Excitatory amino acid receptor antagonists: Resolution, absolute stereochemistry, and pharmacology of (S)‐ and (R)‐2‐amino‐2‐(5‐ tert ‐butyl‐3‐hydroxyisoxazol‐4‐yl)acetic acid (ATAA)

We have previously shown that (RS)‐2‐amino‐2‐(5‐ tert ‐butyl‐3‐hydroxyisoxazol‐4‐yl)acetic acid (ATAA) is an antagonist at N ‐methyl‐D‐aspartic acid (NMDA) and (RS)‐2‐amino‐3‐(3‐hydroxy‐5‐methylisoxazol‐4‐yl)propionic acid (AMPA) receptors.
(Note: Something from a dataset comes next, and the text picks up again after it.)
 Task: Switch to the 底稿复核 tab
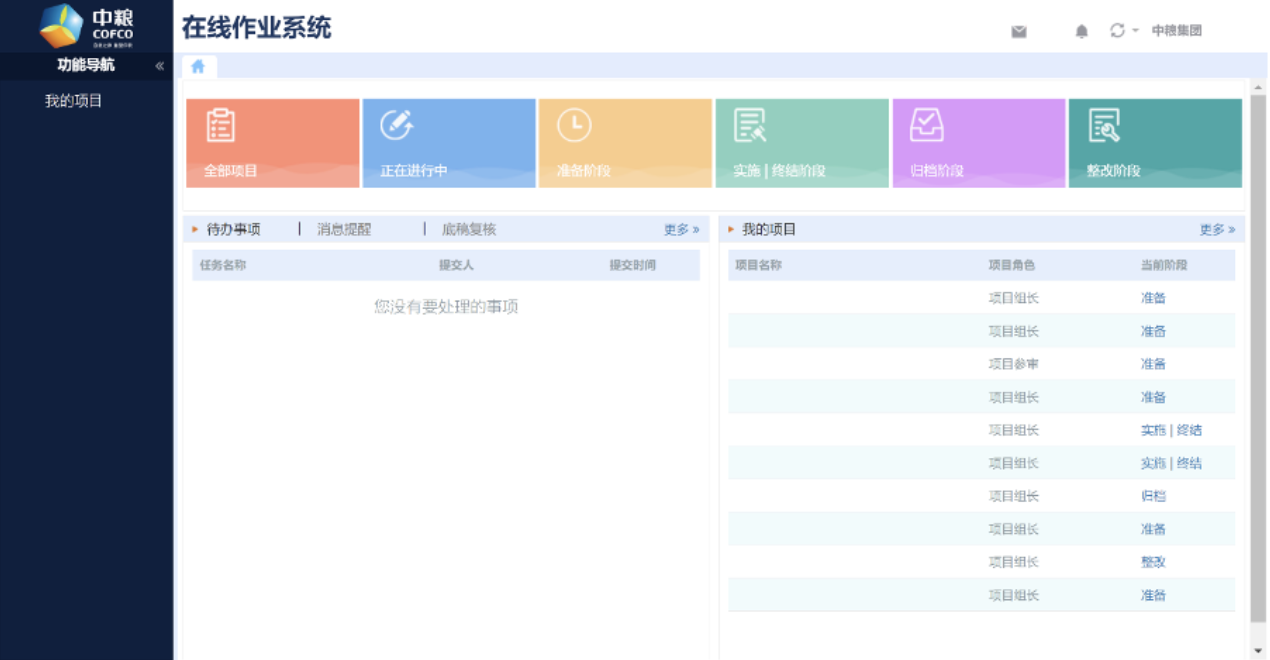pyautogui.click(x=469, y=229)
We have now resolved ATAA via diastereomeric salt formation using N ‐BOC protected ATAA and (R)‐ and (S)‐phenylethylamine. Enantiomeric purities (ee > 98%) of (R)‐ and (S)‐ATAA were determined using the Crownpak CR(−) and CR(+) columns, respectively. The absolute configuration of (R)‐ATAA was established by an X‐ray crystallographic analysis of the (R)‐phenylethylamine salt of N ‐BOC‐(R)‐ATAA. Like ATAA, neither (R)‐ nor (S)‐ATAA significantly affected (IC 50 > 100 μ M ) the receptor binding of tritiated AMPA, kainic acid, or (RS)‐3‐(2‐carboxypiperazin‐4‐yl)propyl‐1‐phosphonic acid, the latter being a competitive NMDA antagonist. Electrophysiological experiments, using the rat cortical wedge preparation, showed the NMDA antagonist effect as well as the AMPA antagonist effect of ATAA to reside exclusively in the (R)‐enantiomer ( K i = 75 ± 5 μ M and 57 ± 1 μ M, respectively). Neither (R)‐ nor (S)‐ATAA significantly reduced kainic acid‐induced excitation ( K i > 1,000 μ M ). Chirality 9:529–536, 1997. © 1997 Wiley‐Liss, Inc.